If what we have seen thus far has truly been the "full resources" we can bring to bear on the situation, then, as a country, we are in much worse condition than even my most pessimistic estimations ascertained. This is the kind of high-level disconnect that the Bush administration does best. Feed us pablum so we will sooner forget all about Crisis X, content to go along our meaningless lives, letting entire segments of the world population shift for themselves when we could be doing something constructive to assist them.

May we get something straight here? Pretty please, with Splenda on top?

This pap is not what the American public wants or needs to hear. Even those of us thousands of miles away have friends and relatives down there. Memories and emotions invested in that region. We actually give a shit and deserve to know the score. This is no time to be soothing America's jangled nerves. This is exactly the time to use our emotional connections to motivate us to help, and to keep helping. It's been many years since we lacked adequate resources. What we lack is good reason to part with them. This is good reason.

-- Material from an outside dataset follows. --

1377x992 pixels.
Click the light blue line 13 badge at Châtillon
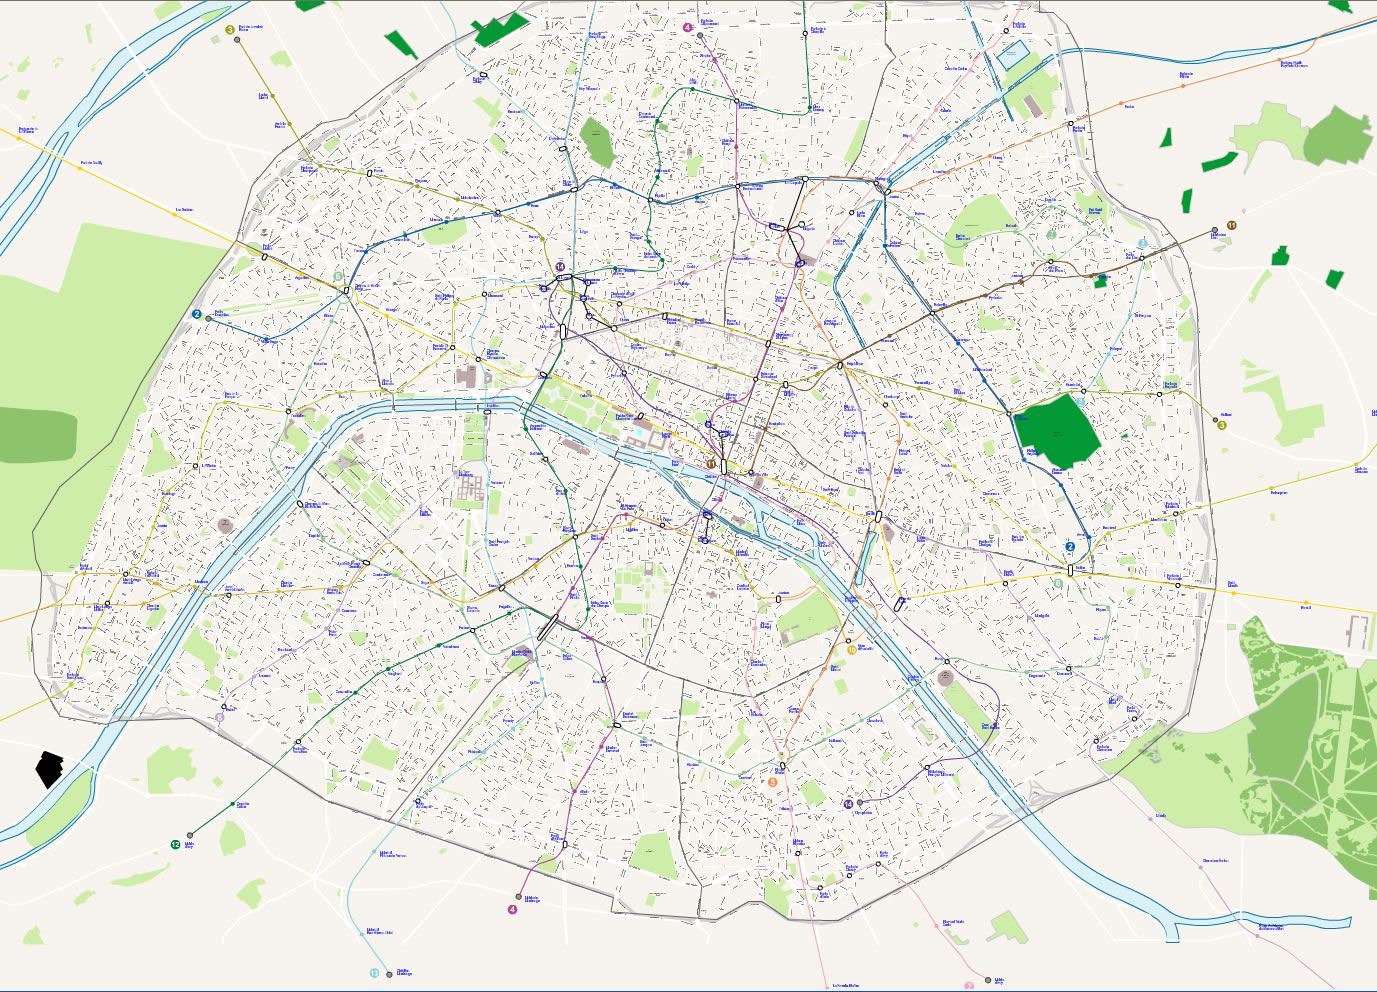375,973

But I'm sure that "Brownie" will earn his Communications Merit Badge from the White House for feeding the public what the Administration wants it to hear. After all, his grossly understated attitude is in party line with Bush's own. Our grating and vainglorious leader believes
"we've got a lot of work to do, and [he] understand[s] it seems dark right now."


Bully for you, Mr. President. Next time, try emoting with a teleprompter, please.

Late-Breaking Broadcast

I was just in the corner store where they were playing the news on TV. The item featured a guy shooting in the streets of New Orleans and the voice-over said "And the president is flying over now..."

I always knew this was a drive-by presidency, but now I have my proof.

Would anyone want to lay money on whether Bush is (1) very concerned about the welfare of the citizens evacuating the Superdome, or (2) even more extremely concerned about the oil refineries and whether any of oil rigs which disappeared off the Gulf map were a part of the family portfolio. And would anyone bet against the Bushes and their colleagues using Katrina as the perfect reason to remove the center of US gas & oil shipping to the Gret Stet of Texas?

01 September 2005

Wine Haze

Over dinner last night while we drank our local brew, a good friend said "I never met a bottle I didn't like." It looks as though the San Joaquin Valley Air Pollution Control District doesn't agree with that statement.

The San Joaquin valley, home to Gallo and Delicato (among other mass-produced California wines), has a serious smog problem, which may be partially due to the ethanol, methanol and other natural compounds released during the fermentation process. For the article, go to http://news.findlaw.com/ap/f/66/08-31-2005/4e560035770a137b.html

Just another good reason to Buy Local. Virginia wines RULE!